Atari had been facing pressure from Colecovision . Who at the time boasted graphics that more closely resembled an arcade machine. All previous game consoles had some difficulty in replicating popular arcade games into home versions. These games often had problems with flickering and slow down when multiple moving objects were on the screen at once. GCC had prior experience in arcade games. They used that knowledge to design the new system with the graphical architecture similar to the arcade machines of the time. With the ability to move around a large amount of objects at once.
After the initial test marketing, They planed to aggressively push the 7800 in time for the coming Christmas season. However one month later, Atari sold their consumer division to Jack Tramiel, who then shelved the 7800 to focus on the new 16 bit system.
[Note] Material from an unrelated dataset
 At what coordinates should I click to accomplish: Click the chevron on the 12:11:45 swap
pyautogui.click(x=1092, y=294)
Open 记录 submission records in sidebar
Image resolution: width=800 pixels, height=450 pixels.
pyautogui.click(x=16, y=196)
The 7800 was re introduced in 1986 after the Nintendo Entertainment System proved the market was still thriving.
Powering the new system was a 6502c processor running at 1.79 Mhz..The 7800 could play almost all of the Atari 2600 games out of the box, with no need for an adapter. It came packaged with simple joystick controllers, and was affordable at $140 in the U S.
The system also was designed to be upgraded to a full fledge home computer. A keyboard was developed which had an expansion port for the addition of peripherals such as printers and disk drives, and a battery paced RAM was designed as well, for storing game scores.